Internes et jeunes médecins rappellent que le dispositif est déjà enclenché pour les médecins depuis la publication de l'avenant 20 en mars dernier. Celui-ci prévoit en effet «des mesures de régulation complémentaires, le cas échéant financières» dans les zones médicalement surdotées. Un bilan doit être fait au préalable par les partenaires conventionnels au premier trimestre 2009.
Le mouvement de l'Isnih, l'Isncca et le Snjmg pourraient être rejoints cette semaine par l'Intersyndicale nationale autonome représentative des internes de médecine générale (Isnar-Img) et l'Association nationale des étudiants en médecine de France (Anemf). L'Isnar-Img a annoncé que les internes étaient «prêts à stopper leurs activités de garde et astreintes et si besoin la totalité de leurs activités médicales à très court terme» si le Plfss comprenait des mesures coercitives à l'installation médicale sans autre forme de procès. L'Anemf devait, quant à elle, réunir son conseil d'administration ce week-end à Rouen avant de décider de se joindre à la grève. «Nous sommes solidaires des associations qui ont lancé le mot d'ordre de grève car nous n'imaginons pas que des mesures de coercition à l'installation puissent améliorer la situation démographique de notre pays», commente Charles Mazeaud, président de l'Anemf. En remettant en cause la liberté d'installation, le président de la République a réussi le tour de force de rapprocher en moins d'une semaine les syndicats de médecins en formation et des syndicats de médecins seniors (MG-France, Espace Généraliste, Fédération des médecins de France). La Csmf a également apporté son soutien à l'action des internes et des chefs de clinique et réclamé que l'on encourage en priorité la communication autour des mesures incitatives à l'installation dans les zones sous-médicalisées. Les syndicats ont décidé de faire front commun pour éviter toute remise en cause de la liberté d'installation qui serait, selon eux, «contreproductive et n'aboutirait qu'à détourner les jeunes générations de l'exercice libéral ou conventionnel et de la spécialité de médecine générale».

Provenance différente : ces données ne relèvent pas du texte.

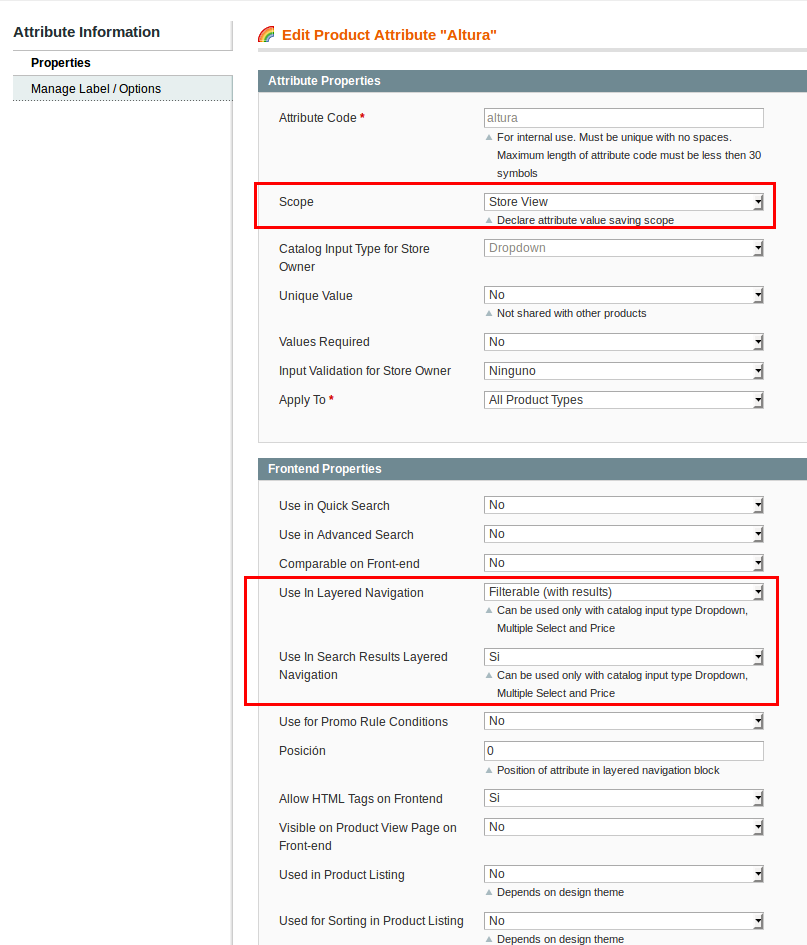Select Input Validation for Store Owner dropdown
The height and width of the screenshot is (945, 807).
coord(623,371)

«Nous ne retirerons pas notre préavis de grève tant que nous n'aurons pas une voix décisionnelle sur ce sujet aux négociations conventionnelles», assure Olivier Mir, président de l'Isnih. Selon Pierre Loulergue, président de l'Isncca, la mobilisation des 10 000 internes de toutes les spécialités, des 3 500 chefs de clinique et des jeunes généralistes pourrait être «dure». A l'instar de la dernière grève engagée en 2001 pour le repos de sécurité qui avait duré un mois .
Toujours une sérieuse étincelle
Il y a eu 1997, 2001... y aura-t-il 2007 ? L'avenir le dira. Reste que, là où les grèves d'internes et de chefs passent, souvent les projets de réforme trépassent : la nouvelle d'un préavis déposé par les tout jeunes médecins n'est jamais une bonne nouvelle pour un gouvernement.
Deux grands précédents, donc, ces dernières années.
En 1997, dans le sillage du plan Juppé, c'est un moratoire que défendent les internes et les chefs : pas question pour eux de reverser lors des premières années d'installation une partie de leurs honoraires aux caisses en cas de dépassement des objectifs de dépenses. Grèves, manifestations monstres, journées « santé morte »... les internes dopent la révolte du corps médical. Mauvais temps pour le plan Juppé et ses artisans.
En 2001, le mouvement commence par des journées sans gardes et se termine par une « grève totale des soins ». Les internes veulent bénéficier sans délai du repos de sécurité (après une garde de nuit). Le bras de fer – à l'époque, l'adversaire est Bernard Kouchner – dure un mois... le gouvernement Jospin cède.